DATASET RECORDS:
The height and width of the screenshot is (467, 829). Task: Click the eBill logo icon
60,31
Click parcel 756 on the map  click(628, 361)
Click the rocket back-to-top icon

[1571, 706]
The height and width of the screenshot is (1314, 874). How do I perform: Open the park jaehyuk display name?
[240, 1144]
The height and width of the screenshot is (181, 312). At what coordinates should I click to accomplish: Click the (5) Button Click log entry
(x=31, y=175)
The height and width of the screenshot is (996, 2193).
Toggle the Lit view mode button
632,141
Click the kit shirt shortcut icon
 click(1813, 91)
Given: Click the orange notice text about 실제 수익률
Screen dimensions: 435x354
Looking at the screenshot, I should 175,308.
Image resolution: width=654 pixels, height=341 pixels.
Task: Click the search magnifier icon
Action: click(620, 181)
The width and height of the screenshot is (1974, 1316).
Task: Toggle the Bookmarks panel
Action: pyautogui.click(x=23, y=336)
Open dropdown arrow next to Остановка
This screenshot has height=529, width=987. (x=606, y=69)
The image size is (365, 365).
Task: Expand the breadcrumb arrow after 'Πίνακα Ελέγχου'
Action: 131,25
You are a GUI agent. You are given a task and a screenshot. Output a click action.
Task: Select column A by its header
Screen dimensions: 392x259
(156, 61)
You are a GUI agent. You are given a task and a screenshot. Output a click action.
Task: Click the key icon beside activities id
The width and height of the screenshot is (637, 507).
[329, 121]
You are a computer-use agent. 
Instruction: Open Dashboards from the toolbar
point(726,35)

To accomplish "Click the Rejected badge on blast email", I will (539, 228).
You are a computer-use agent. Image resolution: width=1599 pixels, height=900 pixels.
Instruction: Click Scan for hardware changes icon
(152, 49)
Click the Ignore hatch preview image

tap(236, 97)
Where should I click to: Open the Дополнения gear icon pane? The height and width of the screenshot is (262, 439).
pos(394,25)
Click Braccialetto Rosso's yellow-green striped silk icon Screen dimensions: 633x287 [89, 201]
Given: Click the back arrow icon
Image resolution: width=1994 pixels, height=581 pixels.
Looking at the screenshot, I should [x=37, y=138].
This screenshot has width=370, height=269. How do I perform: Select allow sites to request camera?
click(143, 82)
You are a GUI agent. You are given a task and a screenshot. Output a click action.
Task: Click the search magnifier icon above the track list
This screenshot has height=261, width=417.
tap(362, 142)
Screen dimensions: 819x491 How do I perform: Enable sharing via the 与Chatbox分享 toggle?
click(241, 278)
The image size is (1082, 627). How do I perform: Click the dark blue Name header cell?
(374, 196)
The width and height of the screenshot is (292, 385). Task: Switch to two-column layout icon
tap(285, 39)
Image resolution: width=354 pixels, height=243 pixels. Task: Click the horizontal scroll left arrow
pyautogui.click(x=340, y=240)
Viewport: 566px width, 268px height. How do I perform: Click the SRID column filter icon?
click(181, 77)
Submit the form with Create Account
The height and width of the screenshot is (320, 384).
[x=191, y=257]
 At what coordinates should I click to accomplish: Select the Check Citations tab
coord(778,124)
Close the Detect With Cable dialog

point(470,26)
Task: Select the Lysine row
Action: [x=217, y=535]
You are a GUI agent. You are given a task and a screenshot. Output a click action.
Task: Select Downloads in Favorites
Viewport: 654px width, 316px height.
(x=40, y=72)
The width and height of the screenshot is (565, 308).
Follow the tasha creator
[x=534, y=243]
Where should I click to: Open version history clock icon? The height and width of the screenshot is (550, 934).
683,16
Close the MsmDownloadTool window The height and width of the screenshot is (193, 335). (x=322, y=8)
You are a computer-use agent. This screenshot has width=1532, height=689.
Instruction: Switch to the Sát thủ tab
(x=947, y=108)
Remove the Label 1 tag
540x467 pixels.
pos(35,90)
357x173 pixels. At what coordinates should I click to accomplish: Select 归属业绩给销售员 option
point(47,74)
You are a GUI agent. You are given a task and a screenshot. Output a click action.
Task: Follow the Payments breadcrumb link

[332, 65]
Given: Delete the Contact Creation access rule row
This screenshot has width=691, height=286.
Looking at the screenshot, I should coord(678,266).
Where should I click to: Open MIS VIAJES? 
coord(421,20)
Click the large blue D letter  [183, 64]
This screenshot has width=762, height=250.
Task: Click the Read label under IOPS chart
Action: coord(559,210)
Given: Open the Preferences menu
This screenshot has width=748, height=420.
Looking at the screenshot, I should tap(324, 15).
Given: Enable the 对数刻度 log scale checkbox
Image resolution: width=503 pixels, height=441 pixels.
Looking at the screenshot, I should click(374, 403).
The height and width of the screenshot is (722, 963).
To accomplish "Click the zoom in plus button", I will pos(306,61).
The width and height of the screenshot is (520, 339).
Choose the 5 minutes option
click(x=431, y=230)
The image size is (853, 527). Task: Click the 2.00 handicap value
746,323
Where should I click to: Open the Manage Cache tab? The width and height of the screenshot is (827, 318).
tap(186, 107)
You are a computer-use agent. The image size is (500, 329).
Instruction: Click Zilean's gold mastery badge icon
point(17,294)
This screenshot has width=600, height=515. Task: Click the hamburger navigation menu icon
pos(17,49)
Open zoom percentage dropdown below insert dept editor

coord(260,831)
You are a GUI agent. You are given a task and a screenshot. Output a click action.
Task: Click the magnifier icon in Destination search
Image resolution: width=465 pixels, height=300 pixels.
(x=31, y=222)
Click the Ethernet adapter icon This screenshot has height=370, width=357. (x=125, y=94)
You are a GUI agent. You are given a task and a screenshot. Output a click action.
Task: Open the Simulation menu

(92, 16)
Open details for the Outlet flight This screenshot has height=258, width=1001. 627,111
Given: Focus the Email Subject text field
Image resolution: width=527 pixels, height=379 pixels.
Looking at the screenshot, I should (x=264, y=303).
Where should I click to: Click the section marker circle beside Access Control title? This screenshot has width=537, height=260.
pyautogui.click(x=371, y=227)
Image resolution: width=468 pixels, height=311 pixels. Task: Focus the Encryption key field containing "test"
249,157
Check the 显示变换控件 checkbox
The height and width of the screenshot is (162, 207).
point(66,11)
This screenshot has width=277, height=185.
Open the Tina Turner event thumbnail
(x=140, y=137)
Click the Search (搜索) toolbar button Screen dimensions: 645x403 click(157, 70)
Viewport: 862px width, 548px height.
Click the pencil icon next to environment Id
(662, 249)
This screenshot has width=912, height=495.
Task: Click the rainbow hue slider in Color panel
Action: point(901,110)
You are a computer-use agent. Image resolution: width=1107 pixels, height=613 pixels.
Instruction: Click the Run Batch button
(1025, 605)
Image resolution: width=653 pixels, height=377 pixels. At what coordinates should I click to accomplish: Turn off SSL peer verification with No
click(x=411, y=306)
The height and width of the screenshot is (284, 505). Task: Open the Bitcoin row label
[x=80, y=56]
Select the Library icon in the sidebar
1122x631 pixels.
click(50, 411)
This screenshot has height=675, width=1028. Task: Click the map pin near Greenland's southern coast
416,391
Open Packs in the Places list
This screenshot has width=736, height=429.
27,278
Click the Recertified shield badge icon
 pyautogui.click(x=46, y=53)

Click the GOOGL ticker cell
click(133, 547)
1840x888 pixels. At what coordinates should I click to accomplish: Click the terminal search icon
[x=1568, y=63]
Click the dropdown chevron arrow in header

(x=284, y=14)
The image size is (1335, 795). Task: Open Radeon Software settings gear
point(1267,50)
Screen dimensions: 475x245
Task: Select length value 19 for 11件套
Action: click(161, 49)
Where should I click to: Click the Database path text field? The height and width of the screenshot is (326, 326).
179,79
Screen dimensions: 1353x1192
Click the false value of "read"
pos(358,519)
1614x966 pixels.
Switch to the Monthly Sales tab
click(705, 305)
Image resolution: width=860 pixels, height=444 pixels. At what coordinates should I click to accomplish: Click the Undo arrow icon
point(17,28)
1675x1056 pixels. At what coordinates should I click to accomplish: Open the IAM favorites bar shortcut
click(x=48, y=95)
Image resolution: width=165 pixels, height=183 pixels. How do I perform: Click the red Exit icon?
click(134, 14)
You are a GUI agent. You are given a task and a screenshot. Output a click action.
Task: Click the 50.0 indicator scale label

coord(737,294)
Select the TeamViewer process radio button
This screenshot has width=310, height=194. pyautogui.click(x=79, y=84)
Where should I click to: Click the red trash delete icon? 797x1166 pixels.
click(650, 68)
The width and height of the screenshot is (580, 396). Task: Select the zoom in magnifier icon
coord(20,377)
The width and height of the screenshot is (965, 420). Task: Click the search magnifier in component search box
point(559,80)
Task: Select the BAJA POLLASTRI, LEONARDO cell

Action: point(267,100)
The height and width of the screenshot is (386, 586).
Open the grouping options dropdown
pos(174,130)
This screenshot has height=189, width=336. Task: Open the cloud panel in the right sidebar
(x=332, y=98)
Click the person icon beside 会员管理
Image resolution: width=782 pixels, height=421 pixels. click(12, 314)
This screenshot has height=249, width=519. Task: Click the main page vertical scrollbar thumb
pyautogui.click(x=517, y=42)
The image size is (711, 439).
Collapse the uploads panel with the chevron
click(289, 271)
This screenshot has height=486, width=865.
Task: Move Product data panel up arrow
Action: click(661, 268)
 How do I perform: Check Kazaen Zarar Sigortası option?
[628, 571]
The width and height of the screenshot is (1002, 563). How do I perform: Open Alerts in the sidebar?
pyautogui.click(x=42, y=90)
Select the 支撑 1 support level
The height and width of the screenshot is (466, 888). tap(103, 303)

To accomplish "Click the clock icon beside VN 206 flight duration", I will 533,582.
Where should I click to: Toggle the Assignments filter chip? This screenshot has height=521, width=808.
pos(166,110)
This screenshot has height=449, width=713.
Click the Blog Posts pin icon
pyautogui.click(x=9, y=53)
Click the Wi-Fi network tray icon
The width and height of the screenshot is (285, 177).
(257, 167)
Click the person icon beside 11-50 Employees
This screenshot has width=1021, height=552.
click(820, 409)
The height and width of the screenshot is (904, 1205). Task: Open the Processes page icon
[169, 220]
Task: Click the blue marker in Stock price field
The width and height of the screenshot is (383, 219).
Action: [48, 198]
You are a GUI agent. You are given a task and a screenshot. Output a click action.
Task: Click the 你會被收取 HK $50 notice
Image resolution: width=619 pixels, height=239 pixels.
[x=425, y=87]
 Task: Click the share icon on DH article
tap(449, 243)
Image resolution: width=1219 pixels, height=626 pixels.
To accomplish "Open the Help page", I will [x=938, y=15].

GIVEN EXERCISE: Please update the lines of the listing between the line holding "I will 533,582." and the end of the listing, inclusive, by replacing "Stock price" with "Share price" and leaving everything else unchanged. Return only those lines.

ANSWER TO THIS TASK:
To accomplish "Click the clock icon beside VN 206 flight duration", I will 533,582.
Where should I click to: Toggle the Assignments filter chip? This screenshot has height=521, width=808.
pos(166,110)
This screenshot has height=449, width=713.
Click the Blog Posts pin icon
pyautogui.click(x=9, y=53)
Click the Wi-Fi network tray icon
The width and height of the screenshot is (285, 177).
(257, 167)
Click the person icon beside 11-50 Employees
This screenshot has width=1021, height=552.
click(820, 409)
The height and width of the screenshot is (904, 1205). Task: Open the Processes page icon
[169, 220]
Task: Click the blue marker in Share price field
The width and height of the screenshot is (383, 219).
Action: [48, 198]
You are a GUI agent. You are given a task and a screenshot. Output a click action.
Task: Click the 你會被收取 HK $50 notice
Image resolution: width=619 pixels, height=239 pixels.
[x=425, y=87]
 Task: Click the share icon on DH article
tap(449, 243)
Image resolution: width=1219 pixels, height=626 pixels.
To accomplish "Open the Help page", I will [x=938, y=15].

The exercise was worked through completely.